Curricular elements of the Substance Use and Pain (SUP) theme integration began with the addition of dedicated content to the pre-clerkship courses Mind, Brain and Behavior (MBB) and Transition to the Principal Clinical Experience (TPCE). In the post-PCE phase, a buprenorphine waiver training was added to the Clinical Capstone course. A variety of Principal Clinical Experience (PCE) clerkship-related modules have been implemented and work is underway to further develop clerkship-level curriculum. A “map” of the core, foundational, and advanced curriculum elements that still need to be integrated into the current 4-year curriculum has been developed.

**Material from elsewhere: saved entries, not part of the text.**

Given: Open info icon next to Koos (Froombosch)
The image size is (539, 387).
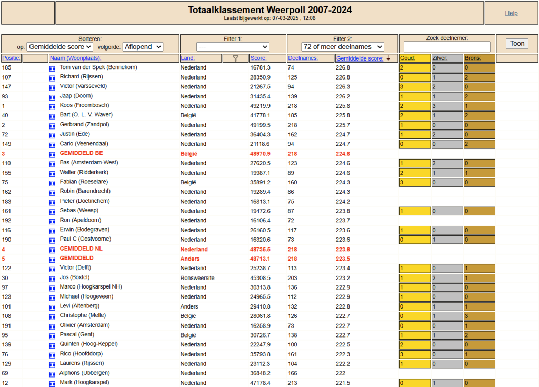Looking at the screenshot, I should pyautogui.click(x=52, y=107).
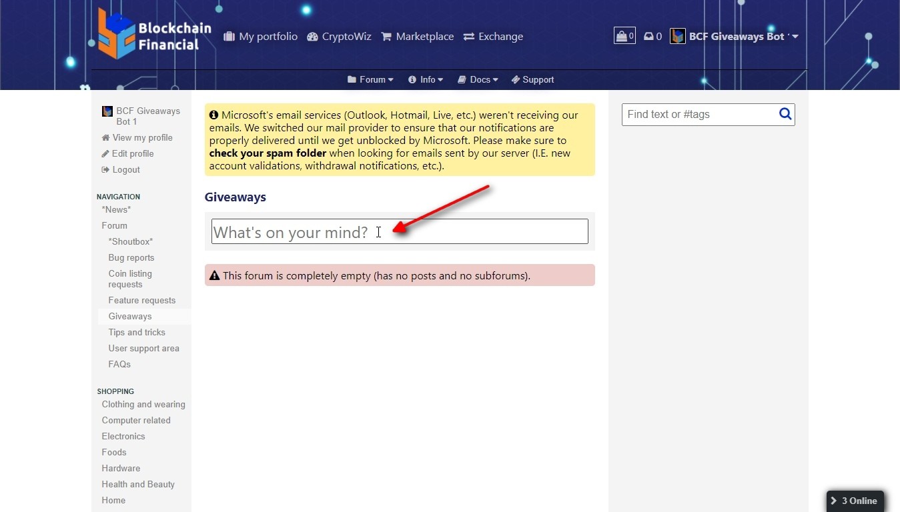Open the inbox messages icon
Image resolution: width=900 pixels, height=512 pixels.
point(652,37)
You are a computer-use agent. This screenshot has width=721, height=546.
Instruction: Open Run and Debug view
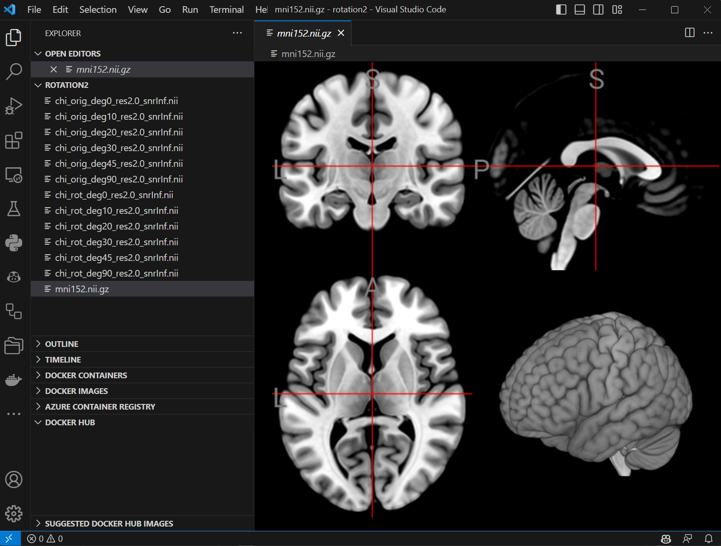[x=14, y=106]
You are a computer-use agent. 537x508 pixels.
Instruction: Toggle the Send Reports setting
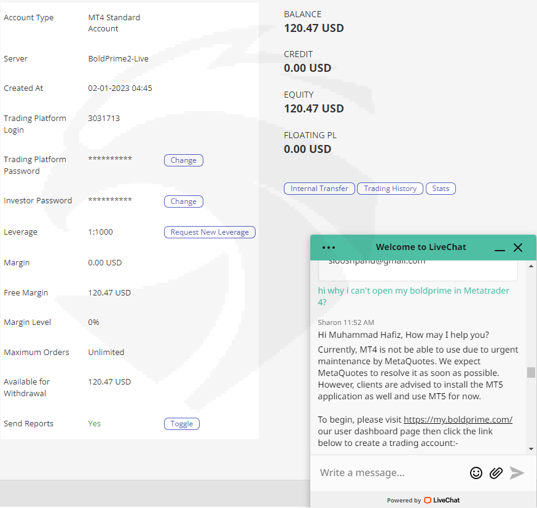pos(182,424)
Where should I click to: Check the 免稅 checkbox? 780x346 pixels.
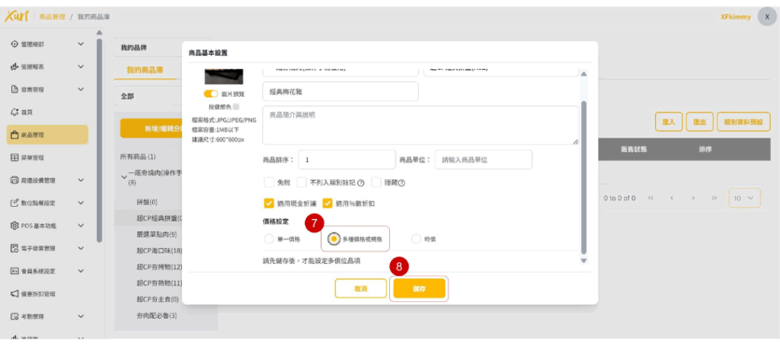(x=268, y=183)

These changes to the curriculum will ensure that we prepare clinicians to provide competent and confident care through understanding the role that hazardous substance use, substance use disorders (SUD), and pain play in human health across the lifespan. The framework ensures an understanding of the importance of pain management in the setting of co-occurring substance use disorder and the ongoing opioid crisis.

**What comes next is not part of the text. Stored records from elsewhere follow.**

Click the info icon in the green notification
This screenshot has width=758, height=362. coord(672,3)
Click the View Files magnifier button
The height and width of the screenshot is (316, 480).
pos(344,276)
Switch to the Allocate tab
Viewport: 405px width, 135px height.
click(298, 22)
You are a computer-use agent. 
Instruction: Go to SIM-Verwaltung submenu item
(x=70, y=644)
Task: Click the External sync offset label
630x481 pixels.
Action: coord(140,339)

All medical students will achieve a basic level of competence in understanding, preventing, screening, and diagnosing pain and substance use syndromes, and formulating a comprehensive treatment plan. They will learn best practices for prescribing medications safely and effectively, recognizing both the importance and dangers of opioid therapies in pain management; as such, they will learn safe opioid prescribing as well as alternative pain management therapies. Students will also gain the knowledge, skills, and attitudes essential to effective behavioral, psychosocial and pharmacologic treatments of SUD.

Faculty Directors:

Antje Barreveld, MD - abarreveld@bwh.harvard.edu
Hilary Connery, MD, PhD - hconnery@mclean.harvard.edu

Todd Griswold, MD

Trauma-Informed Care

Theme Description

Trauma is defined as “an event, series of events, or set of circumstances that is experienced by an individual as physically or emotionally harmful or life threatening and that has lasting adverse effects on the individual's functioning and mental, physical, social, emotional, or spiritual well-being.” Because trauma is ubiquitous across the life course and may be associated with a wide spectrum of adverse health consequences, medical schools must teach students to conduct all patient interactions in a trauma-informed manner and respond effectively when patients present with trauma-related signs and symptoms. Educators must also consider how educational content should be sequenced and how trauma-informed competencies should be assessed.

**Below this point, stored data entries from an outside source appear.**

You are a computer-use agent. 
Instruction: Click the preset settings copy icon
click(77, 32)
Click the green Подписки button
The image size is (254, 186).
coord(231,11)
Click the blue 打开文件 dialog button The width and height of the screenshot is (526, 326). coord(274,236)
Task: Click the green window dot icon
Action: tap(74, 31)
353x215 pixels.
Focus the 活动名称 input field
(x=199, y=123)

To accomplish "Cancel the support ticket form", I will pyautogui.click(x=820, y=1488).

Simultaneously, there is growing consensus that medical educators need to apply a trauma-informed lens to the learning environment—the context in which medical education takes place. Trauma-informed techniques can assist in identifying and dismantling the structural factors that contribute to our students’ academic underperformance, professionalism issues, mental health problems, and burnout—harms that can arise from students’ personal histories of trauma and from traditional medical education norms and practices. As a community of educators, we are called to guide the creation of effective institutional policies and supports to help students navigate the challenges of medical training.

Integration of the Trauma-Informed Care (TIC) theme began with the creation of TIC competencies and implementation of trauma-informed instructional content in the Pathways and HST preclerkship phase of the curriculum, as well as in several PCE clerkships. Advanced content and assessments for the post-PCE phase are now under development. Alongside student-facing materials, trauma-informed faculty development modules are being disseminated to assist faculty in building a learning environment that optimally supports students in navigating the challenges of undergraduate medical education.

These trauma-informed enhancements to the content and process of medical education will ensure that our students graduate with the ability to provide universal, high-quality, trauma-informed care to their future patients while having the opportunity to grow professionally and personally in a nurturing and supportive environment.